In the material below, find each line with the string "will" and copy it.

Stored data Block Start

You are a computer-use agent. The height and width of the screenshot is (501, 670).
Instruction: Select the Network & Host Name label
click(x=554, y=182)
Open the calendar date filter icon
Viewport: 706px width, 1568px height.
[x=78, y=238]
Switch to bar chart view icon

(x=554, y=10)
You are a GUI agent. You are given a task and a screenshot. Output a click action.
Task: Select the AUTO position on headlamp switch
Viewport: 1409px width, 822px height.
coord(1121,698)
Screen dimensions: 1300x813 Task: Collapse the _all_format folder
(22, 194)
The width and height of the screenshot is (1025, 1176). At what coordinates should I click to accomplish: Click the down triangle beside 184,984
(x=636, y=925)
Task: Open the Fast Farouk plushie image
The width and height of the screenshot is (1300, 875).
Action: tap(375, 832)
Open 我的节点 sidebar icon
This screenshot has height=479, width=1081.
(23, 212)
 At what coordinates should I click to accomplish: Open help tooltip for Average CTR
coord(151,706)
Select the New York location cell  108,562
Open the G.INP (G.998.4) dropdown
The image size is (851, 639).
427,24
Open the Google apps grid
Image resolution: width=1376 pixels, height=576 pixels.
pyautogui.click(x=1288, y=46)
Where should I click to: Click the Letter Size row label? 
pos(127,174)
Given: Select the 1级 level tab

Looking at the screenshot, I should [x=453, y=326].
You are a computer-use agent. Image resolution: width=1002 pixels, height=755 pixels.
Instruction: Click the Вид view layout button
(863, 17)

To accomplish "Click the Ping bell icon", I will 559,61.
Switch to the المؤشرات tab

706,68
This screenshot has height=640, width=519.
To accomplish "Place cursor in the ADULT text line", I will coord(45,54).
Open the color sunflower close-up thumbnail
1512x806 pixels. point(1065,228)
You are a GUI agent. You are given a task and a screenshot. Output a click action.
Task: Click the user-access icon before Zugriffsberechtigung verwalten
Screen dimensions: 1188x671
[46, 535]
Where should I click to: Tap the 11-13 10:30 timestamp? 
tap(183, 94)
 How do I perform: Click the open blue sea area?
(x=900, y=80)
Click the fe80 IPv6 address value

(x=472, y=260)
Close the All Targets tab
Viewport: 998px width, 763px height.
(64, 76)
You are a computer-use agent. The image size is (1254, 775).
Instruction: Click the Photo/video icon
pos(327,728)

Stored data Block End

> **Answer space**
To accomplish "Click the Ping bell icon", I will 559,61.
To accomplish "Place cursor in the ADULT text line", I will coord(45,54).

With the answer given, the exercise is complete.